There was a third group, small but very vocal online, who both hated Denebs and wanted Stubbins to travel to World. They wanted revenge, to hit World as hard as the spore plague had hit Earth. In this they were closer to opinion dominant in Central Asia than to most of the United States.
Tim drained his beer. Marianne twisted her lips in disgust at the TV screen. “Look at them. The destructive idiots. They have no facts, but that doesn’t stop them.”
“Uh,” Tim said.
She turned to him. “Aren’t you at least a little bit interested in all this?”
He sat up straighter on the sofa. “You know I am.”
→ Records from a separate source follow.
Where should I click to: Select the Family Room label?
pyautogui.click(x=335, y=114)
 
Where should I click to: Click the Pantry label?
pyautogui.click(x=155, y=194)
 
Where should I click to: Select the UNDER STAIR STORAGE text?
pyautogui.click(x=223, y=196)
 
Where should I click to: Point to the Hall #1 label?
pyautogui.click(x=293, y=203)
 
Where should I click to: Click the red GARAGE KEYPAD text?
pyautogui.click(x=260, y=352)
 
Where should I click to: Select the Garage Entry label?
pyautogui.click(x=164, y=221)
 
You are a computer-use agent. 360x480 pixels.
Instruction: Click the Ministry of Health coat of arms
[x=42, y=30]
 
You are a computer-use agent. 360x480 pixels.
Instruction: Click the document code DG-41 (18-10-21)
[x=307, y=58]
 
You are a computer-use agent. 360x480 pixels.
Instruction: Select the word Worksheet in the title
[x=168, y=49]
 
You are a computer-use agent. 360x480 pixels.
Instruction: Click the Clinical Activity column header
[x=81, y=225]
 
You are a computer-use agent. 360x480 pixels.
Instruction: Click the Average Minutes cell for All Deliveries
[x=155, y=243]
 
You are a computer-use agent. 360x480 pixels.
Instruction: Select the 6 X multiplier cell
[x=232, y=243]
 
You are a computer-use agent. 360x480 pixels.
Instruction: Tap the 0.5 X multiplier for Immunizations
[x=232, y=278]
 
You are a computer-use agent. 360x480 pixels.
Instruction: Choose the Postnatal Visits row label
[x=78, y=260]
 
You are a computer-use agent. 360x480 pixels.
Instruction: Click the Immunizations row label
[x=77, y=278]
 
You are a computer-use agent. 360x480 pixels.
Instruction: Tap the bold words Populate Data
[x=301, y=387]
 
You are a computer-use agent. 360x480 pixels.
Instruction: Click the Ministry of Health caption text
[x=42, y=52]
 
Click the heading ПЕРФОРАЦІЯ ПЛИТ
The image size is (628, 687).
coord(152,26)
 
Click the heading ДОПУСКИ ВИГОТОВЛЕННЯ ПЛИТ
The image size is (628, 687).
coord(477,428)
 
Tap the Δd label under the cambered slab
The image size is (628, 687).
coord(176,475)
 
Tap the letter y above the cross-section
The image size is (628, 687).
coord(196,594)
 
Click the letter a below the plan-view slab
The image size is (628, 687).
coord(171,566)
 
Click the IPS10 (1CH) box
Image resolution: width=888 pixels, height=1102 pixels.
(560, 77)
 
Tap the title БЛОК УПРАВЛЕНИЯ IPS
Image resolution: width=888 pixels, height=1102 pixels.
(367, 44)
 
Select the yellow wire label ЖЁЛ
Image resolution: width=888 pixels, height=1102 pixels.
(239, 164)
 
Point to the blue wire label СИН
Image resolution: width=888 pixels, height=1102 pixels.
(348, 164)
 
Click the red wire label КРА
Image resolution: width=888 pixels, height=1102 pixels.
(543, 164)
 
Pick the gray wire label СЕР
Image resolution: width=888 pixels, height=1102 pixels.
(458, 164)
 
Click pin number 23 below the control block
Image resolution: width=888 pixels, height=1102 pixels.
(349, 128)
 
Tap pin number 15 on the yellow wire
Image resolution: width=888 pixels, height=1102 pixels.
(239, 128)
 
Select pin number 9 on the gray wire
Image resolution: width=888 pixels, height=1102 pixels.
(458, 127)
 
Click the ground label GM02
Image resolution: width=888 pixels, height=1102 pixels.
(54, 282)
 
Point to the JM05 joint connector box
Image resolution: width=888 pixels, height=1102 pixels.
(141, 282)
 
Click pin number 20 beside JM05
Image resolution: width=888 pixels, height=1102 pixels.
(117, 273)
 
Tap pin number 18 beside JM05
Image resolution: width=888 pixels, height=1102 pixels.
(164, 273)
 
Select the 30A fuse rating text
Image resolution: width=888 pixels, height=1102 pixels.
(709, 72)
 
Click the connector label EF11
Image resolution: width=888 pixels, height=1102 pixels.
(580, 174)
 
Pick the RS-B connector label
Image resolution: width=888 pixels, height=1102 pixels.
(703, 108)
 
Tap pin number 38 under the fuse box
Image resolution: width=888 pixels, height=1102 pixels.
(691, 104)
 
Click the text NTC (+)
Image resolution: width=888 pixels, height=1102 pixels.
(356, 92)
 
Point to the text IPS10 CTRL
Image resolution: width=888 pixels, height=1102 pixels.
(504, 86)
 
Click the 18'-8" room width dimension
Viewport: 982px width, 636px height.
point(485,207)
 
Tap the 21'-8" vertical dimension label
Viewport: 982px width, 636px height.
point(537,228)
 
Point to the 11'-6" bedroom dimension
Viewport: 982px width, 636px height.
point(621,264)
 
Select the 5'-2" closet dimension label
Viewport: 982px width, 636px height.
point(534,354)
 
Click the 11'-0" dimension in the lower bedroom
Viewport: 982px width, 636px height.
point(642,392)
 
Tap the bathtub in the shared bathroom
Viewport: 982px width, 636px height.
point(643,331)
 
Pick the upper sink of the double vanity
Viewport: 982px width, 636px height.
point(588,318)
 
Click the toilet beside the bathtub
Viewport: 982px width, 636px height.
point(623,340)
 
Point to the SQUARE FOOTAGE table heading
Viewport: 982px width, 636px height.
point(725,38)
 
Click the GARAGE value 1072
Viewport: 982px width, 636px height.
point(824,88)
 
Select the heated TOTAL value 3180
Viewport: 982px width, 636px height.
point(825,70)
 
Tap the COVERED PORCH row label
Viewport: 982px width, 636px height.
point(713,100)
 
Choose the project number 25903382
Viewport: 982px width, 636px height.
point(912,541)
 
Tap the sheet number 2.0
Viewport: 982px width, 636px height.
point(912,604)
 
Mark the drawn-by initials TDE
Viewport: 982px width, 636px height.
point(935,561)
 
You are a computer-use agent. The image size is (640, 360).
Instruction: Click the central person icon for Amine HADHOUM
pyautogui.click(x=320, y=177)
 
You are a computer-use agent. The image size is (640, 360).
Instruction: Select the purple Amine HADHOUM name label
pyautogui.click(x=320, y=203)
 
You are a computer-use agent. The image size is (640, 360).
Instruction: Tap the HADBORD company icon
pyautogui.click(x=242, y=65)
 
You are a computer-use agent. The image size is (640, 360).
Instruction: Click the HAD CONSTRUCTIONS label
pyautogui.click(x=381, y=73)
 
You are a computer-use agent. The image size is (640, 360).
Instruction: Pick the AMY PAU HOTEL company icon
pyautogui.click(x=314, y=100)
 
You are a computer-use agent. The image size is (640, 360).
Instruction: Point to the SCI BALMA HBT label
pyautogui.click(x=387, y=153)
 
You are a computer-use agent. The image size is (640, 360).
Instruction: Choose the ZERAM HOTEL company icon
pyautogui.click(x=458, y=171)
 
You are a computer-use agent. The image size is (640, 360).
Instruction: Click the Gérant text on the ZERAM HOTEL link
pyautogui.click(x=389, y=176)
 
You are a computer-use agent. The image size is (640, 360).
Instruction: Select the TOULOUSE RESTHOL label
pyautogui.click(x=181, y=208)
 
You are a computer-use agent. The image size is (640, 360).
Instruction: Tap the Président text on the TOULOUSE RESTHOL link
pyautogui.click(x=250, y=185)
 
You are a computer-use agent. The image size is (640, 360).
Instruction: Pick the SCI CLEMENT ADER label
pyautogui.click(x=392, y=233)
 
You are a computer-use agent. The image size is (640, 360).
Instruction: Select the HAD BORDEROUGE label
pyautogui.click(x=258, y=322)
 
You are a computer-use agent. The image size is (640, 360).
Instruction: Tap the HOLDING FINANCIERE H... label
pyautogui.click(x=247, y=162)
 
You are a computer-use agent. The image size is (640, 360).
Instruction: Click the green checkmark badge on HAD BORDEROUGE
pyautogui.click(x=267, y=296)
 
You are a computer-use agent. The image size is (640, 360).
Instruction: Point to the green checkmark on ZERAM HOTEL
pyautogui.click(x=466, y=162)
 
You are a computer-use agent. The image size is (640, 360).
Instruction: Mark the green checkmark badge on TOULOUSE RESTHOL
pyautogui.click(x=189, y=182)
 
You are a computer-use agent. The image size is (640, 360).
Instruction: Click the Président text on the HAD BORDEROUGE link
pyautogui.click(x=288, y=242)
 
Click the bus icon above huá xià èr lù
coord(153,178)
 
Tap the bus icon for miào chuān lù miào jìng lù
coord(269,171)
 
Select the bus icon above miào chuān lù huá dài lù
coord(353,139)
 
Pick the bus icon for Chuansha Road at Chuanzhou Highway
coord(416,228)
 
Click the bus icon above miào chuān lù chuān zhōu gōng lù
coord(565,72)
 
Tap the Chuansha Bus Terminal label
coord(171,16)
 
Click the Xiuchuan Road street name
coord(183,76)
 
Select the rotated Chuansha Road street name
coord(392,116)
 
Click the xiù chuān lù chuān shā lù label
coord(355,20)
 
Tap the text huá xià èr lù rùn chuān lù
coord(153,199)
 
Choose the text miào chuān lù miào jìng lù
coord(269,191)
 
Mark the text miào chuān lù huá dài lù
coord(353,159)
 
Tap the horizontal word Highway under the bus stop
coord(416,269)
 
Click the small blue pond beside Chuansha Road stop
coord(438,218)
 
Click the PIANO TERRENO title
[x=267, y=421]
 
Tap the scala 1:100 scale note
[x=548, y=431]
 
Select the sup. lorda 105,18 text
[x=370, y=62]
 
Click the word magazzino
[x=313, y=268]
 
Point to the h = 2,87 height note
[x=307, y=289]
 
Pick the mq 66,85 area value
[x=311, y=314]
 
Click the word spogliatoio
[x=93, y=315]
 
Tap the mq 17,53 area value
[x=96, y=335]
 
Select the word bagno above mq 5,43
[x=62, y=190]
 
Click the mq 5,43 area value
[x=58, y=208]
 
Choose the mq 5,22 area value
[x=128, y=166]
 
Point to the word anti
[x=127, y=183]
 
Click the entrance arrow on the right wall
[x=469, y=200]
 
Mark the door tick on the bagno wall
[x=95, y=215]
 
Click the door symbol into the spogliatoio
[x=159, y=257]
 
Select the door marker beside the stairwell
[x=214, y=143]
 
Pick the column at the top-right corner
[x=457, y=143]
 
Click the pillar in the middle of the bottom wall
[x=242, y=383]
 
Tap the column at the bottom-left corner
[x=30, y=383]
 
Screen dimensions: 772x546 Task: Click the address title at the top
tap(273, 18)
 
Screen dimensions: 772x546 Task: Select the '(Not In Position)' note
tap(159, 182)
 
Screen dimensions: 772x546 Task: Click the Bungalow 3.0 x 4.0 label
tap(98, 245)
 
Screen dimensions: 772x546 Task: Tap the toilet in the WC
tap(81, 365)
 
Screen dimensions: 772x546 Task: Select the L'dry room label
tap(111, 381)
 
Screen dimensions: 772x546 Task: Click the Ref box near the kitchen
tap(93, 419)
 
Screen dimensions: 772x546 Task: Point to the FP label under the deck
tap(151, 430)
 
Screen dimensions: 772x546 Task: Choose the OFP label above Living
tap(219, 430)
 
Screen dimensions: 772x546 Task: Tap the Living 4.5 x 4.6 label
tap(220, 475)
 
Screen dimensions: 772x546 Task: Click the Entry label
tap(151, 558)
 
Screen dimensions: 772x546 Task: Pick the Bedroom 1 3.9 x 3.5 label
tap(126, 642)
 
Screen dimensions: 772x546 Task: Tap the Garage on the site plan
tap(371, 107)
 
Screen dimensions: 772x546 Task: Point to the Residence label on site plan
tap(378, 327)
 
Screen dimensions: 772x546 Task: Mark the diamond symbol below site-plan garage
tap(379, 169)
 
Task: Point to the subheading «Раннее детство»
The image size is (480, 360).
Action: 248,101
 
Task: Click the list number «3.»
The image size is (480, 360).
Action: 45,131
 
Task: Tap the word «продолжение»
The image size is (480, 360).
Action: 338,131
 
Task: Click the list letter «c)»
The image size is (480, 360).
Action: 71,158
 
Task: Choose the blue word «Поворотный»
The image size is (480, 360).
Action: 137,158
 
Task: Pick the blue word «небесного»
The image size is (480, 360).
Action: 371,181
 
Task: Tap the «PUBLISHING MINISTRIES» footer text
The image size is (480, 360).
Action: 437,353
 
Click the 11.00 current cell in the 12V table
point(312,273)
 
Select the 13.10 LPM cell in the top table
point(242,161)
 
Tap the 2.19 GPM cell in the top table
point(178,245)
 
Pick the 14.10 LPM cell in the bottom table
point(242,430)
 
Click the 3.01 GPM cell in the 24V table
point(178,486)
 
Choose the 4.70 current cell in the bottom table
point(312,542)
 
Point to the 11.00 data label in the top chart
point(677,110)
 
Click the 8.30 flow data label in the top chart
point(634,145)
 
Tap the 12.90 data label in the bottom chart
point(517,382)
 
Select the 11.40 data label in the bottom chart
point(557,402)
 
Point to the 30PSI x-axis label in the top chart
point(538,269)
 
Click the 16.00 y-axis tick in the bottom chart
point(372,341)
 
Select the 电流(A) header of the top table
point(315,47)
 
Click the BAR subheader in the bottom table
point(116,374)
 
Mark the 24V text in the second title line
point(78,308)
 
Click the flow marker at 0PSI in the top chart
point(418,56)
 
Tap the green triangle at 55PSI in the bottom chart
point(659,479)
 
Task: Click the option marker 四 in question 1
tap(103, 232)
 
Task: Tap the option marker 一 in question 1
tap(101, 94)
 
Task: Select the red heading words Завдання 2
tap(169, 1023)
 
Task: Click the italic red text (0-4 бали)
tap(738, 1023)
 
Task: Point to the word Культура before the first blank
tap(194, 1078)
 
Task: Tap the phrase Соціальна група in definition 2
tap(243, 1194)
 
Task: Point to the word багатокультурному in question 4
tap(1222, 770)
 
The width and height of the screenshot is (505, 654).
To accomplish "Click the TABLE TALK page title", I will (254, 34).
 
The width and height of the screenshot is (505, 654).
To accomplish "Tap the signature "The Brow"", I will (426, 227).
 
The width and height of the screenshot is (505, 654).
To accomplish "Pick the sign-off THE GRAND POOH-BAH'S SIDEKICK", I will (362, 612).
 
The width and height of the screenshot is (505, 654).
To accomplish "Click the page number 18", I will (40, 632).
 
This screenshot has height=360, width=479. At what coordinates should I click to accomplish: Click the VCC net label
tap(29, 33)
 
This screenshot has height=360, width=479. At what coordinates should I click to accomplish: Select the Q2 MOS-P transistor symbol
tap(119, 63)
“Then why don’t you act like it?”
“Not everyone feels your need to spread emotion all over every last goal, Marianne. Some people just act.”
“Are you implying that I’m not acting enough?”
His eyes glittered. He crushed his beer can with one hand and thumped the can onto the coffee table. “When I came aboard the foundation it was because of Sissy, but I believed in it, too. In building the government ship. But that’s over now, and you’ve gone from giving speeches to just writing Internet stuff praising Stubbins.”
“It’s a different means to the same end.”
“Is it? Maybe. But just because I want us to go to the stars doesn’t mean I want Stubbins to take us there.” He stood and got another beer from the kitchenette.
By the time he’d returned, Marianne’s face was expressionless. She said, “The group at Columbia has isolated the genes that have been spore-activated and may cause the changes to the auditory parts of the brain.”
“Hey, great!”
He didn’t ask anything about the genes, or what the discovery might mean. Marianne knew she was testing him, and disliked herself for doing it, and did it anyway. “Also, there are verified reports now of mice in the wild that are immune to R. sporii.”
“So things are looking up? That’s good.”
“Don’t you want details?”
He drained the second beer—third? Fourth? Tim’s capacity was astonishing. He said quietly, “Sure. Here’s a detail I want. Did you get all these research updates from Harrison Rice?”
“Yes.”
“By e-mail?”
“Some of them. Some in person.”
“You went to see Rice. You two still have a thing for each other?”